Grosso modo, a análise a ser feita aqui é em relação aos dois momentos que o mercado de trabalho pode passar. O primeiro, num período de recessão, o esperado é uma alta taxa de desemprego e com poucas aberturas de vagas. Ou seja, a economia não cresce, as empresas não crescem e o desemprego continua alto. Na linha preta do gráfico, esse seria o ponto mais a direita, referente a maio de 2020, poucos meses depois do início da pandemia.
Já numa economia forte e crescendo, o contrário é esperado: cada vez mais as empresas ofertam vagas dado o forte ritmo de crescimento, e o desemprego é baixíssimo. É o que acontece no atual momento. As consequências são diversas, dentre as quais ressaltamos: (i) pressão por aumento de salário, já que a demanda por trabalhador é muito maior que a oferta de trabalhadores e; (ii) normalmente as vagas novas preenchidas não são de desempregados, mas já de trabalhadores que estão “rotacionando” de emprego.
Entretanto, apesar da conjuntura positiva atual para o mercado de trabalho norte-americano nem tudo são flores: há outro aspecto referente ao mercado de trabalho que o gráfico acima mostra: a eficiência da abertura da vaga.
Quanto mais alta a curva, maior está sendo a competição por pessoas já empregadas, ao passo que desempregados precisam de mais oportunidades para serem novamente trazidos de volta para a massa de ocupados.

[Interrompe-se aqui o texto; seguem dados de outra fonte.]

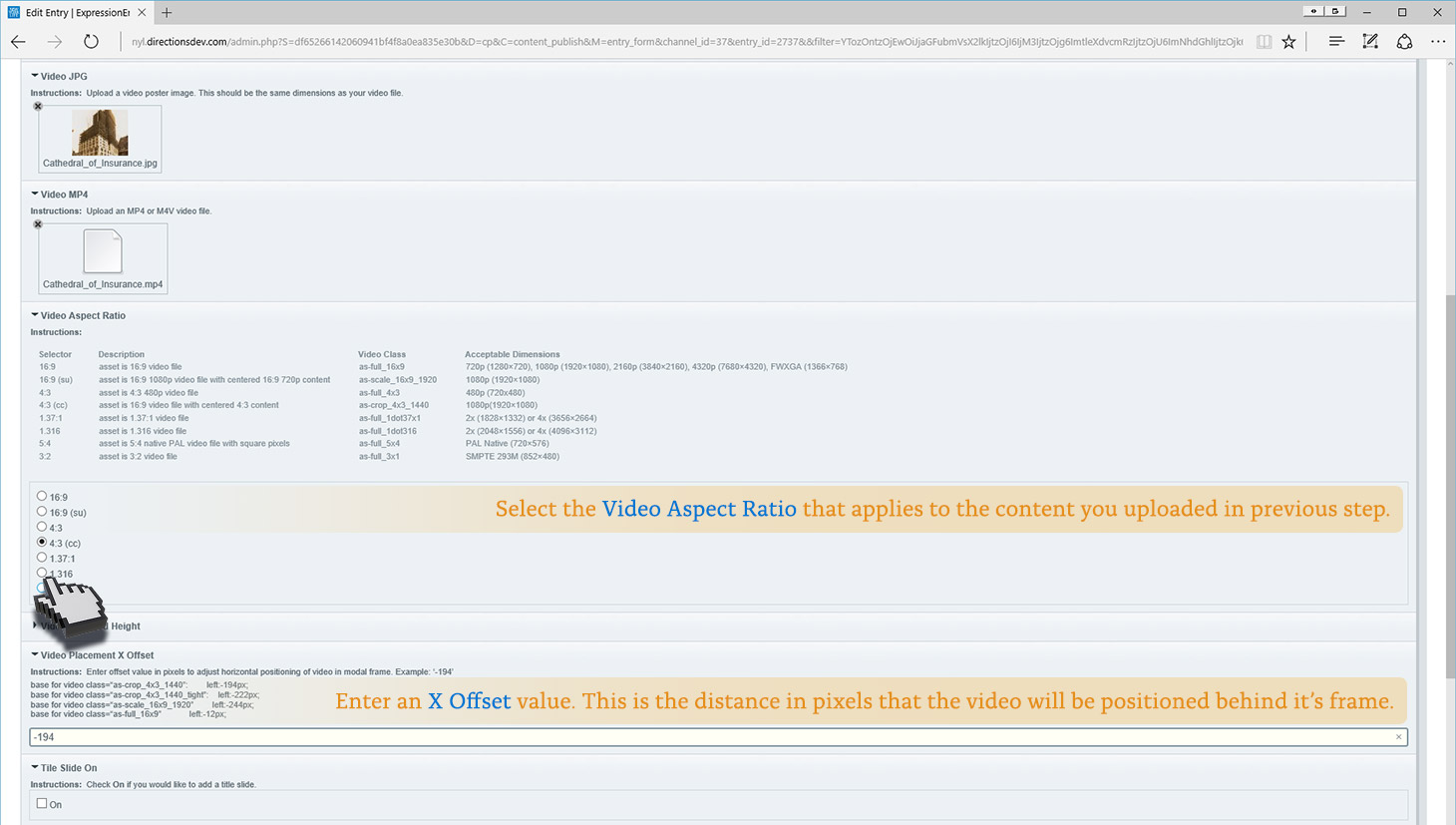Add page to favorites star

Há em um grau mais elevado nas economias desenvolvidas a presença da histerese no mercado de trabalho, um efeito no qual trabalhadores vão “depreciando” seu conhecimento quando afastados da rotina de trabalho. Com um boom econômico empresas tendem a privilegiar funcionários que não perderam o emprego e consequentemente estão mais prontos para fortalecer as receitas.

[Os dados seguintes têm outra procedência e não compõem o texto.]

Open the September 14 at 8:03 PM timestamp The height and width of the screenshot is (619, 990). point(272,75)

Assim, a curva preta, a mais elevada desde 2001 reflete a ineficiência das aberturas de vagas na conversão em uma taxa de desemprego menor, ao passo que a histerese vem sendo atribuída como uma das responsáveis por esse movimento.

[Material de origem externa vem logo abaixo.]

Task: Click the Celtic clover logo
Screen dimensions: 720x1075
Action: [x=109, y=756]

O perfil econômico dos EUA também ajuda a entender o movimento, tendo em vista que estamos falando de uma nação com pouca vaga com baixa produtividade. Até mesmo atividades consideradas de baixa qualificação em outras nações exigem algum grau de instrução nos EUA.
Por fim, e não menos importante, muitos trabalhadores acabaram saindo da força de trabalho ao passo que não procuraram emprego, visto que durante a pandemia e os lockdowns, o governo fez um rígido programa de suporte. Deste modo, as pessoas não são consideradas estatisticamente desempregadas visto que não estão procurando emprego mesmo em condições para tal.
As implicações para o futuro são incertas, mas fato é que o mercado de trabalho americano mudou com a pandemia. Apesar disso, o Fed está mais do que certo em confirmar o ótimo momento da economia americana, ainda mais se somamos a hipotese que as vagas aberta tem mais gerado rotatividade na mão de obra do que diminuído o desemprego.